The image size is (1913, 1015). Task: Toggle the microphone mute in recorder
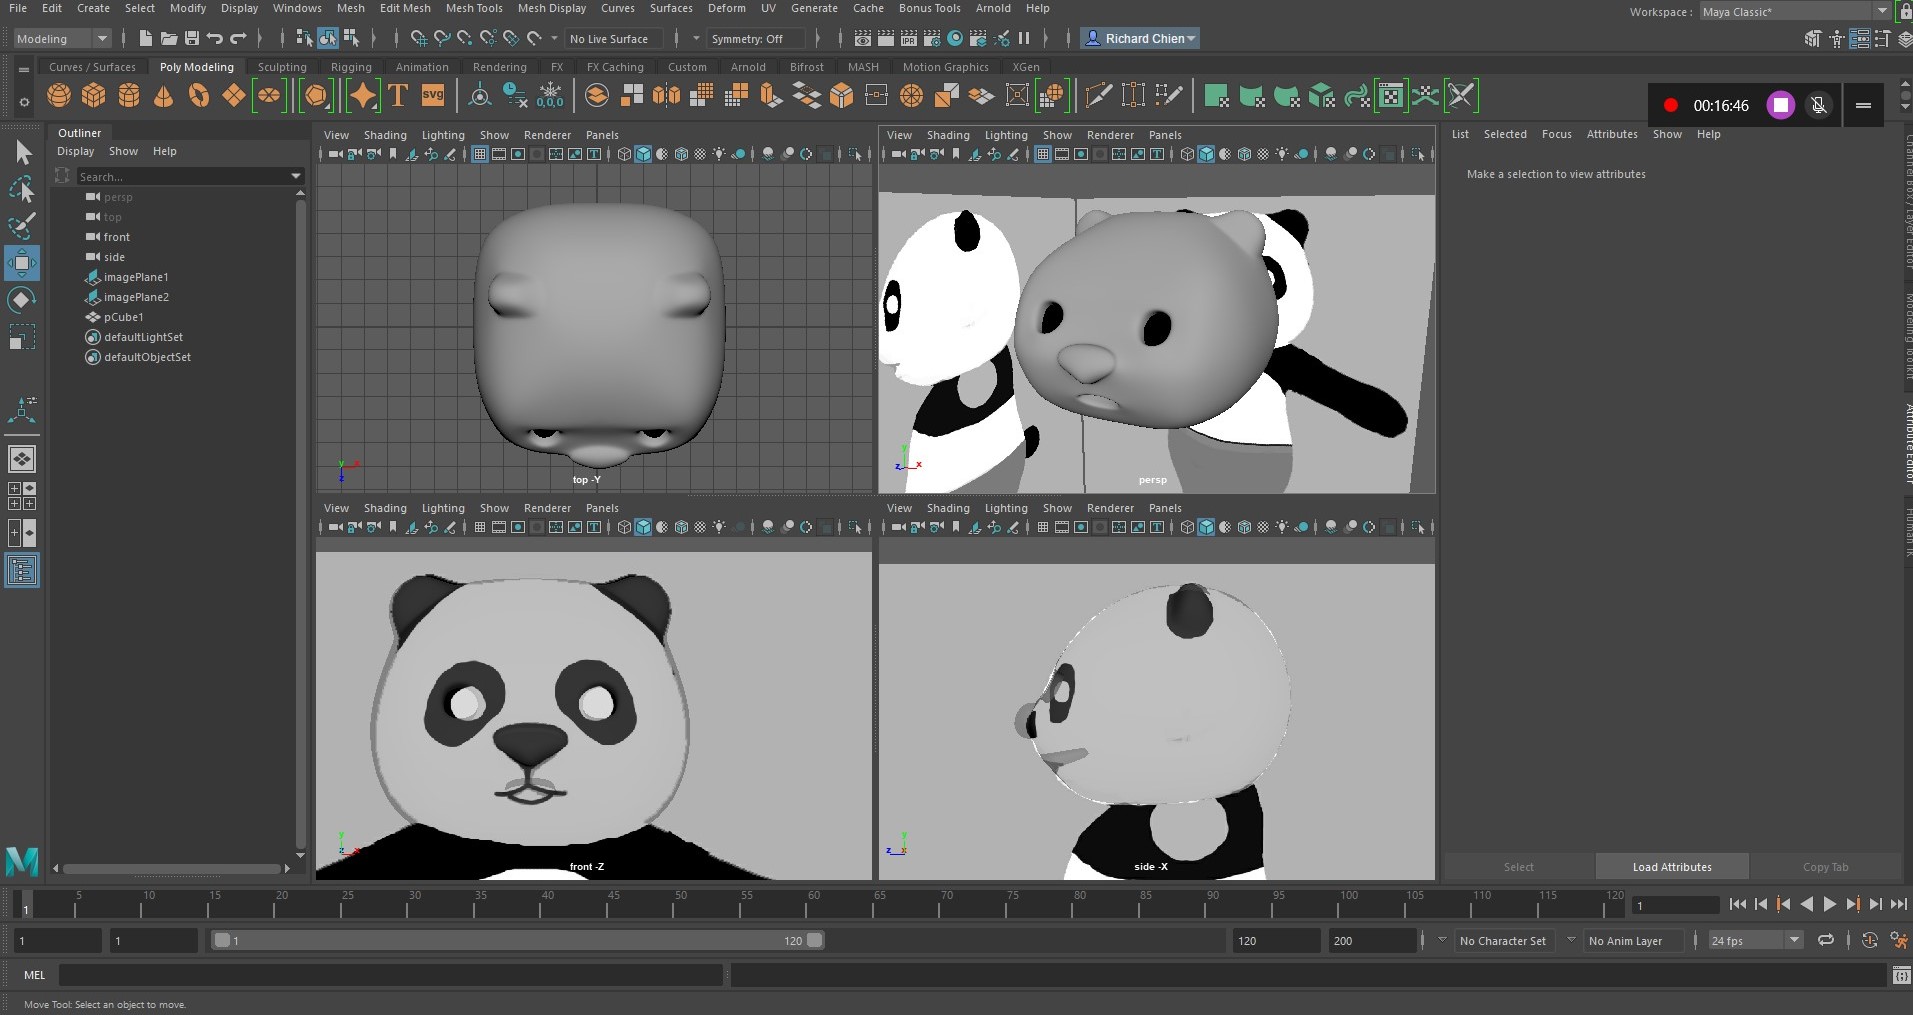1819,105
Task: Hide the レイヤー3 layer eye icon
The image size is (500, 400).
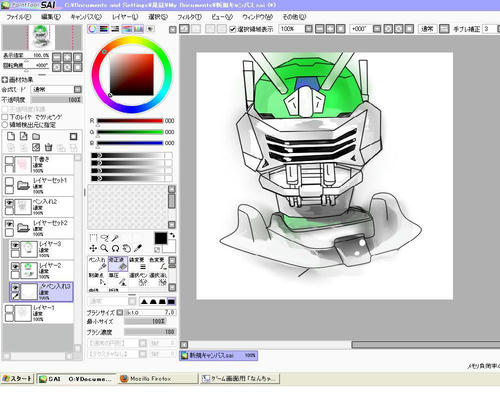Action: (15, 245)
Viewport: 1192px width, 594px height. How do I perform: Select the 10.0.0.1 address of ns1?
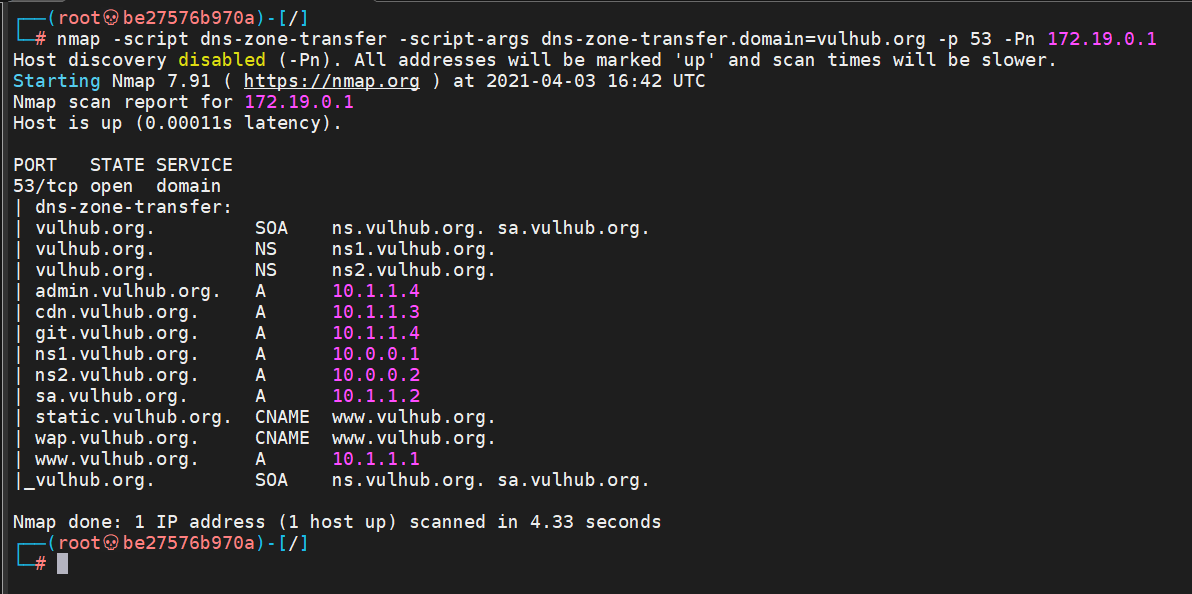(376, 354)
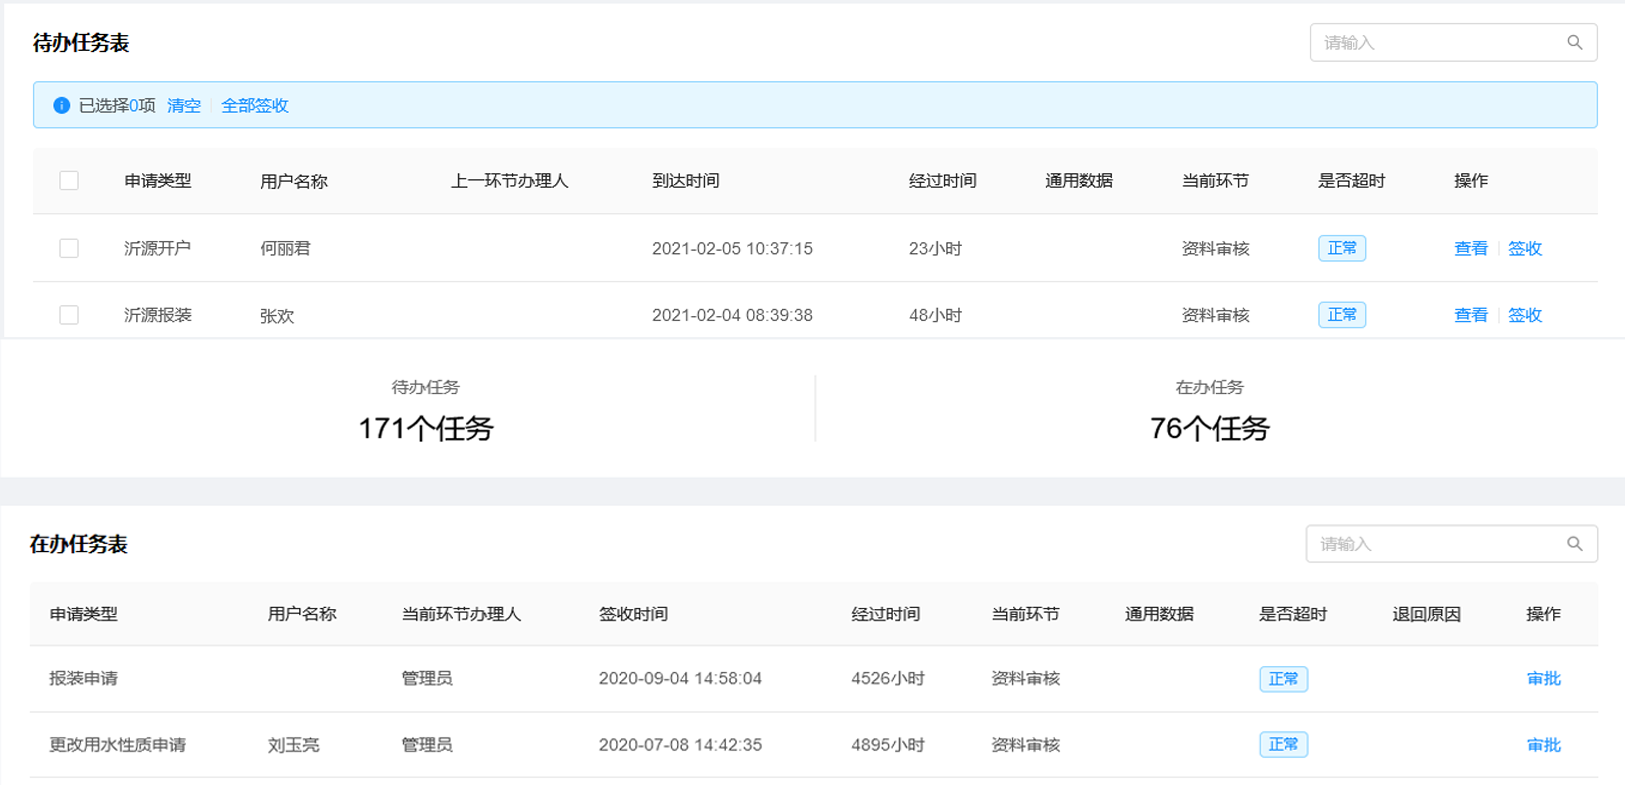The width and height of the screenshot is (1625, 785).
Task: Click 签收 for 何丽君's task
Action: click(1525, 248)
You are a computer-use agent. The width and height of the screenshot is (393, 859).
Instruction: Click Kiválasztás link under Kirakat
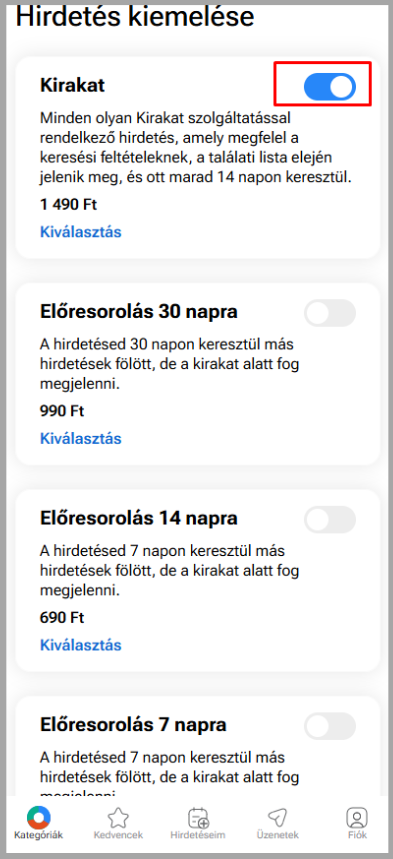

> **WORK INSTRUCTION**
Copy, without the pictures, exactly the lines from the line with "Viewport: 1192px width, 594px" through the end of the material above, both ends included.

> **EXPECTED OUTPUT**
Viewport: 1192px width, 594px height. How do I perform: Select the 10.0.0.1 address of ns1?
(376, 354)
The width and height of the screenshot is (1625, 785).
Task: Click 签收 for 何丽君's task
Action: click(1525, 248)
You are a computer-use agent. The width and height of the screenshot is (393, 859).
Instruction: Click Kiválasztás link under Kirakat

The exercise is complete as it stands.